Human nature is broken, unelightened and untrustworthy, even after baptism. Because of this imperfect nature and the long, incomplete struggle for sanctification in this life, humans can never be infallible, and the Church is always in the process of obedience and purification, never arrived or "perfect" in its militant state, and even can be wrong in a local council. There is no place for over-veneration of holy men and saints as oracles of God up and against Scripture and the Early Church, and there is no way to magnify the Church structure as if it is the Kingdom to Come. The Church doesn't save you, Christ does, and Christ forms the Church from those who repent, confess and submit to the stream of fellowship, accountability and fullness that He established with His Apostles. 

The West now is not in any position to be preachy. I think that the English-speaking world, up until the last 40 years, was generally realistic about man's evil nature, and the fact that "absolute power corrupts absolutely." That is what held everything in check for a few hundred years. Now that this more Augustinian understanding of human nature has been replaced with the "essential goodness" humanist model, we see a lot more authoritarianism and dependence upon centrally managed systems to keep law and order. This is the tyrannical vision of authority that is shared by many Asian countries and has been the unfortunate legacy of Eastern Orthodox nations as well.
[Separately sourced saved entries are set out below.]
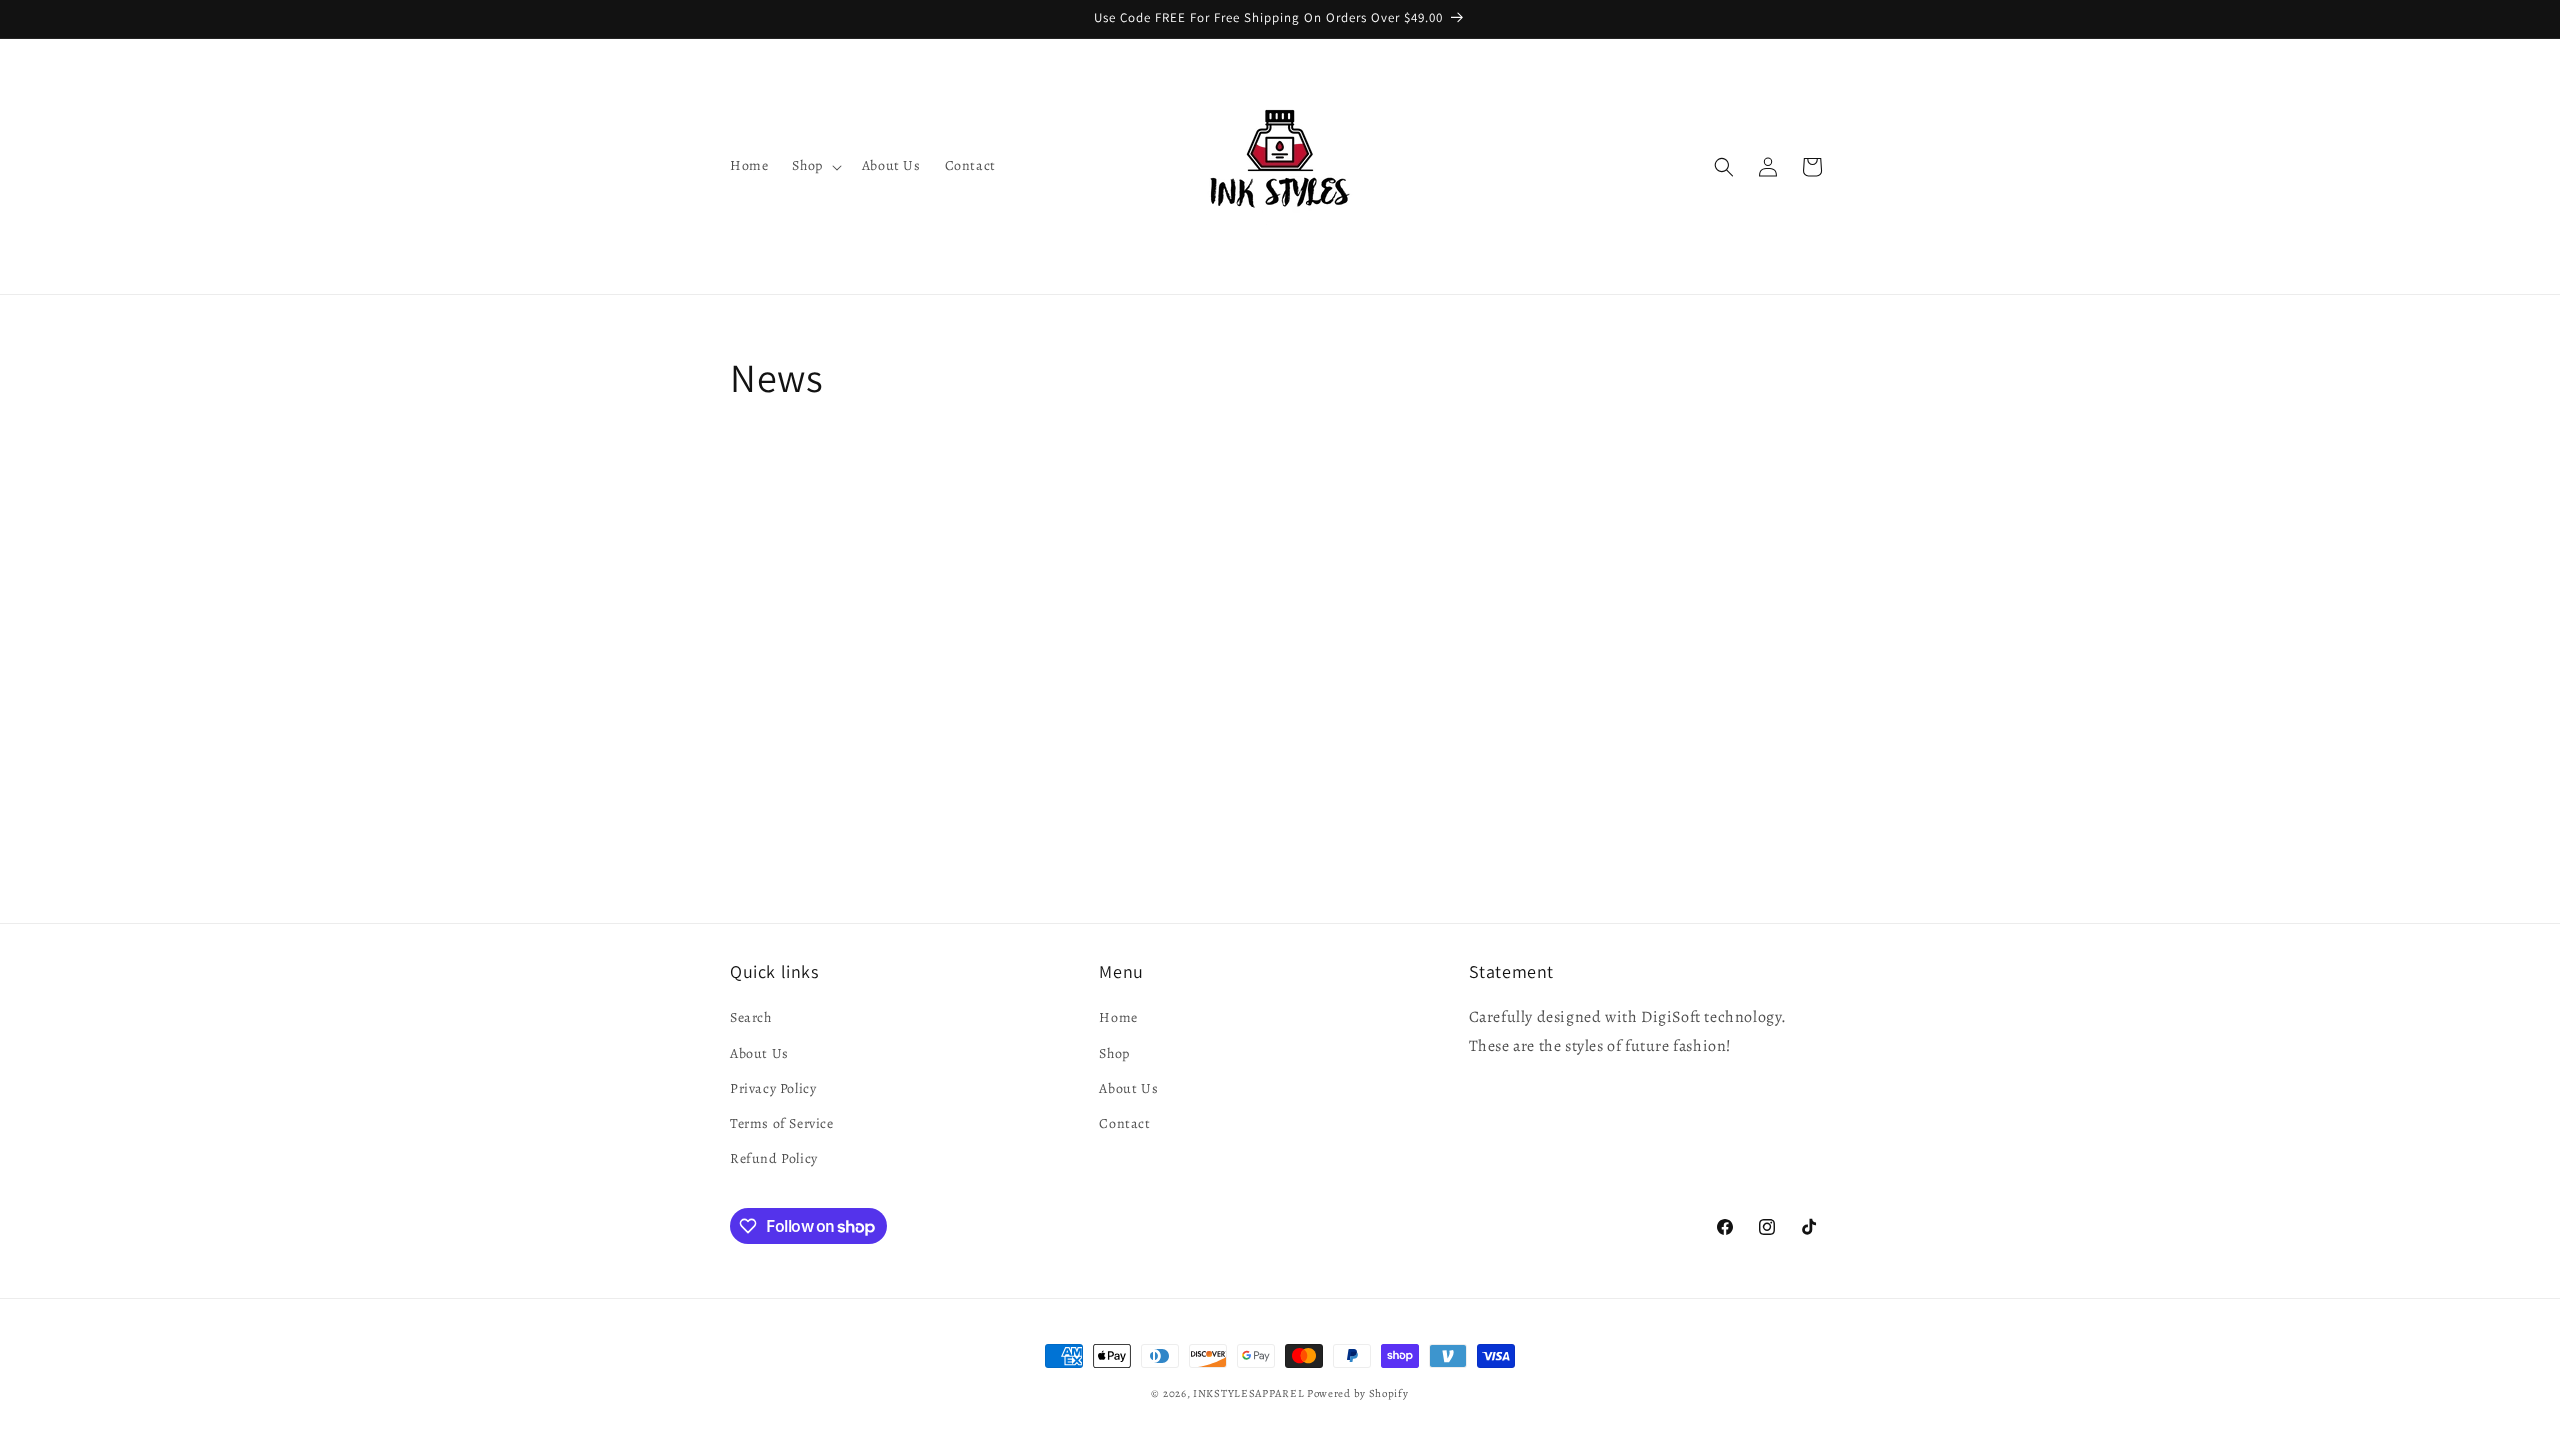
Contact (1124, 1123)
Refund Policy (774, 1158)
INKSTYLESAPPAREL (1248, 1393)
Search (751, 1017)
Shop (1114, 1053)
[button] (814, 166)
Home (1118, 1017)
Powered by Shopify (1358, 1393)
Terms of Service (782, 1123)
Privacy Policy (773, 1088)
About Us (759, 1053)
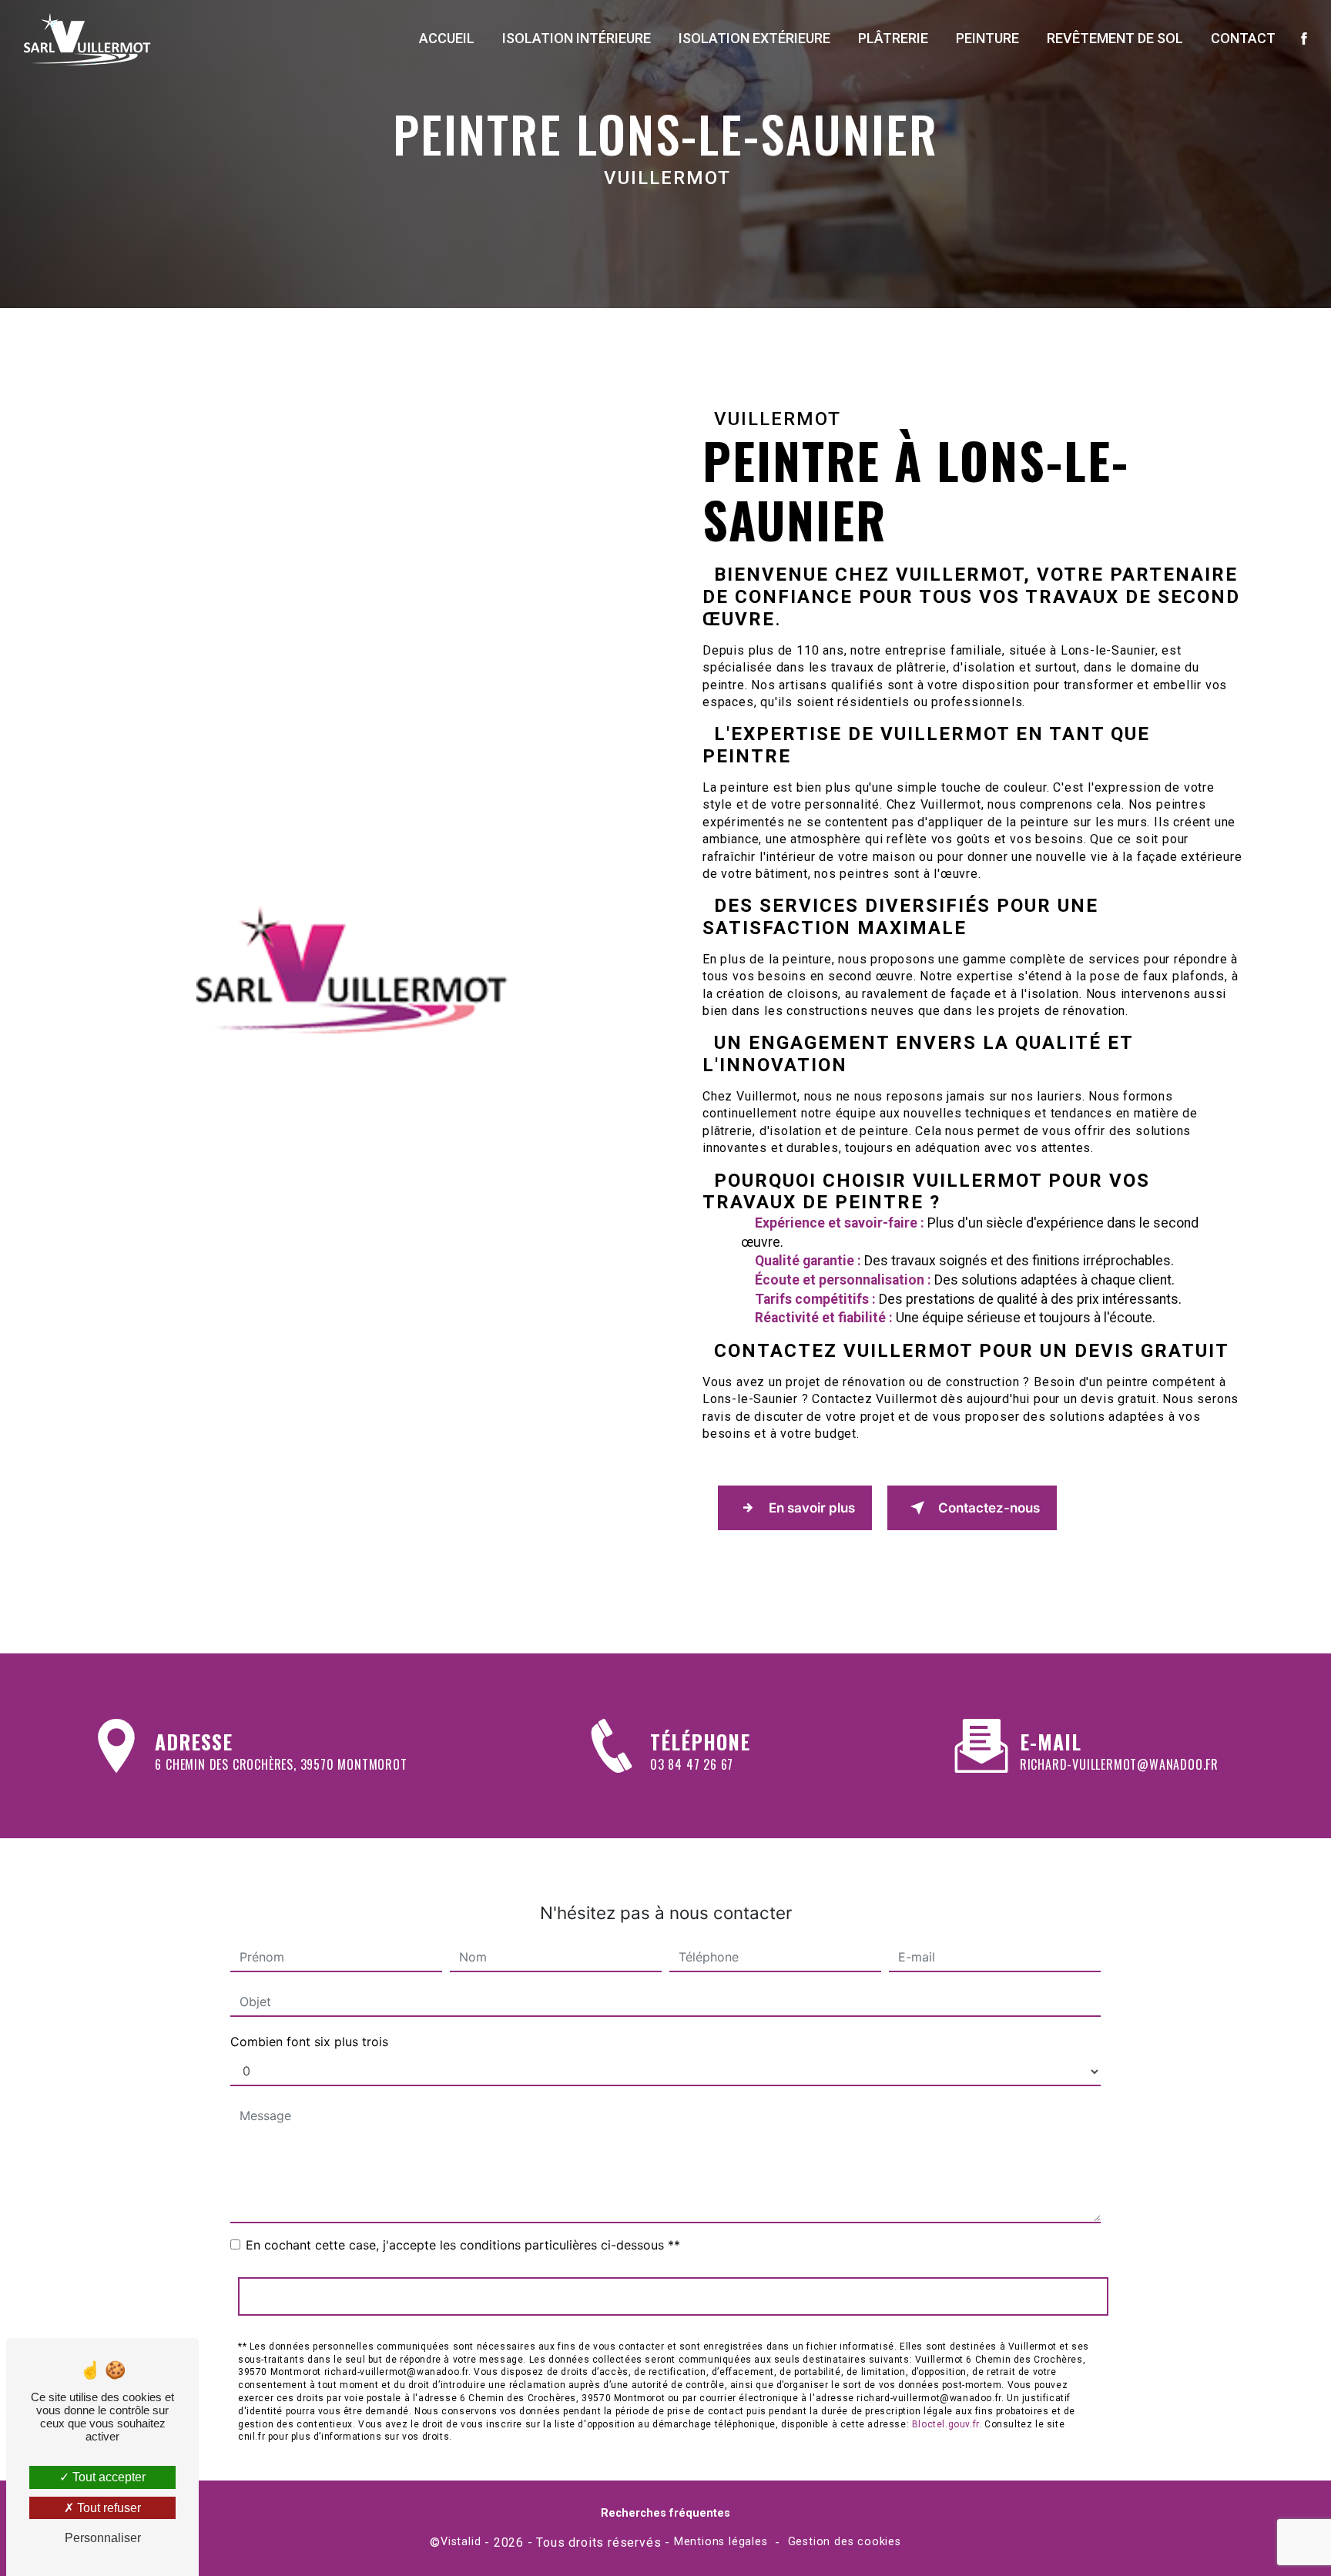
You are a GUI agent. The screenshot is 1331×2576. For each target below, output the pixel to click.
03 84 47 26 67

In my estimation, the West's unique freedom and well-developed individualism, the inheritance of the Western Greco-Roman civilization, is teetering on a precipice and could be destroyed from within in just a few short years by Social Justice politics. The solution is not found in submission to the Postmodern "wokeness" or conversion to Eastern Churches, jettisonning personal guilt and responsibility, and quickening the loss of our Western inheritance through capitulation to political visions of all-embracing governance. Only by returning to the Apostolic Faith as it developed in both the East and West, learning the Hebraic-Greco-Roman classical culture anew, and reappropriating our Traditions, will freedom and an uncoerced religious expression ever be maintained for another generation.